REQUIREMENT - The line containing "800x755 pixels. At" and every line after it, through the end of the records below: repeat them exactly, nothing more.

Top of INFORMATION GIVEN

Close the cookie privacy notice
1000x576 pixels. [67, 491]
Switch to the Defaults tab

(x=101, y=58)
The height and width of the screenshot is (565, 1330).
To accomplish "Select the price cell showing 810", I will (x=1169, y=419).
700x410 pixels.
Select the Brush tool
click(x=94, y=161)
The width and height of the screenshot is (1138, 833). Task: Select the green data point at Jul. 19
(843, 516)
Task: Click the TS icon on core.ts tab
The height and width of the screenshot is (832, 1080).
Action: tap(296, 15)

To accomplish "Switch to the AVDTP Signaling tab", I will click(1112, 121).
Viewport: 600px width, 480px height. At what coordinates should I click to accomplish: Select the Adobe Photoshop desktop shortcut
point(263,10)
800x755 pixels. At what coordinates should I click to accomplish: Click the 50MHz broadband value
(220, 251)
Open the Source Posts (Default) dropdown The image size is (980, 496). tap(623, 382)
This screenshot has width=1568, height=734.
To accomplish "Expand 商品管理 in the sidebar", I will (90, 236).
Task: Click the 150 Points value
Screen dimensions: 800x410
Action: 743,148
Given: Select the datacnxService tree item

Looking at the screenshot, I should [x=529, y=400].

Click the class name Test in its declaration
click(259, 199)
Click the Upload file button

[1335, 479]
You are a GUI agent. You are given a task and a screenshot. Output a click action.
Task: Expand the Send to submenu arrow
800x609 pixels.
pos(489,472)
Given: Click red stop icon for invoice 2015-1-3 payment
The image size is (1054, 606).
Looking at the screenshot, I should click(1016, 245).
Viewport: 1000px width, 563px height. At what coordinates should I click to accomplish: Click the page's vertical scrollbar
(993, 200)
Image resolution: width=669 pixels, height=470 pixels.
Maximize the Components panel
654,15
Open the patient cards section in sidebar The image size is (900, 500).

Bottom of INFORMATION GIVEN

SOLUTION BELOW -
800x755 pixels. At what coordinates should I click to accomplish: Click the 50MHz broadband value
(220, 251)
Open the Source Posts (Default) dropdown The image size is (980, 496). tap(623, 382)
This screenshot has width=1568, height=734.
To accomplish "Expand 商品管理 in the sidebar", I will (90, 236).
Task: Click the 150 Points value
Screen dimensions: 800x410
Action: 743,148
Given: Select the datacnxService tree item

Looking at the screenshot, I should [x=529, y=400].

Click the class name Test in its declaration
click(259, 199)
Click the Upload file button

[1335, 479]
You are a GUI agent. You are given a task and a screenshot. Output a click action.
Task: Expand the Send to submenu arrow
800x609 pixels.
pos(489,472)
Given: Click red stop icon for invoice 2015-1-3 payment
The image size is (1054, 606).
Looking at the screenshot, I should click(1016, 245).
Viewport: 1000px width, 563px height. At what coordinates should I click to accomplish: Click the page's vertical scrollbar
(993, 200)
Image resolution: width=669 pixels, height=470 pixels.
Maximize the Components panel
654,15
Open the patient cards section in sidebar The image size is (900, 500).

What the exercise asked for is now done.